Map Production, Scale, and Methodology

Cartography follows standards promulgated by the Geological Survey of India and uses scales from 1:50,000 to 1:1,000,000, combining field mapping, petrographic studies at university laboratories, geochemical analyses performed at facilities like the Council of Scientific and Industrial Research laboratories, and geophysical surveys (seismic, gravity, magnetic) executed by groups including ONGC and the National Geophysical Research Institute. Remote sensing inputs from the Indian Space Research Organisation missions such as IRS and Cartosat, and GIS frameworks like QGIS and proprietary systems are integrated, while stratigraphic nomenclature references stratotypes housed in institutions like the Geological Museum, Kolkata.

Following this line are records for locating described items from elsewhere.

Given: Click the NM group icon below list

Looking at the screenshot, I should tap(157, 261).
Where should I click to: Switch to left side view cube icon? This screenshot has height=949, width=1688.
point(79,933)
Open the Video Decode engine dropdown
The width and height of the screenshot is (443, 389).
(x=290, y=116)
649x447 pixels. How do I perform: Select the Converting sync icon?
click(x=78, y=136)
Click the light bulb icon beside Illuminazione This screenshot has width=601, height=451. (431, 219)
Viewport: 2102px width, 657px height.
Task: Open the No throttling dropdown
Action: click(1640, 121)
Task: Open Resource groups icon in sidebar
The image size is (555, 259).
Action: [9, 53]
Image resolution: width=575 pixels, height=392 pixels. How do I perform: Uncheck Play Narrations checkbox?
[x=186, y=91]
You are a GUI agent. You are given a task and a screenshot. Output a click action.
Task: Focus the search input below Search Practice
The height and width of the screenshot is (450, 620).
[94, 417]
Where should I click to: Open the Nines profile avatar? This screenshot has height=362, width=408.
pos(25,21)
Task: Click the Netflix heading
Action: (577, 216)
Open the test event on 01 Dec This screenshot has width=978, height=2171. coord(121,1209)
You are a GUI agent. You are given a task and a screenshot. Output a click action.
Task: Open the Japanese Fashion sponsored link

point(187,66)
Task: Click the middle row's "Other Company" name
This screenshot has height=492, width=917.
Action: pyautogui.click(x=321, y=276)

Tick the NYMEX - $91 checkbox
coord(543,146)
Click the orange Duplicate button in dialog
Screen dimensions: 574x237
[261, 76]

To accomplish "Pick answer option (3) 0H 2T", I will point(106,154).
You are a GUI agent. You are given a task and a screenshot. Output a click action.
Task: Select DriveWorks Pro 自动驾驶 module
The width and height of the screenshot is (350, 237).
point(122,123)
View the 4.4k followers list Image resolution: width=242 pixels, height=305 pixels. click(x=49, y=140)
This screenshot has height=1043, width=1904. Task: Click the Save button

Applications and Implications for Land Use and Hazards

Planners and hazard managers in organizations such as the National Disaster Management Authority, Central Public Works Department, and state authorities rely on the map for siting infrastructure in states like Uttar Pradesh and Gujarat, assessing landslide susceptibility in the Northeast India and the Himalayan foothills, evaluating floodplain geology along the Ganges and the Brahmaputra, and guiding groundwater exploration for agencies including the Central Ground Water Board. The map informs heritage conservation at sites like Hampi and Ajanta Caves, supports climate-resilience planning coordinated with the Ministry of Earth Sciences, and aids international collaborations with bodies such as the United Nations Educational, Scientific and Cultural Organization.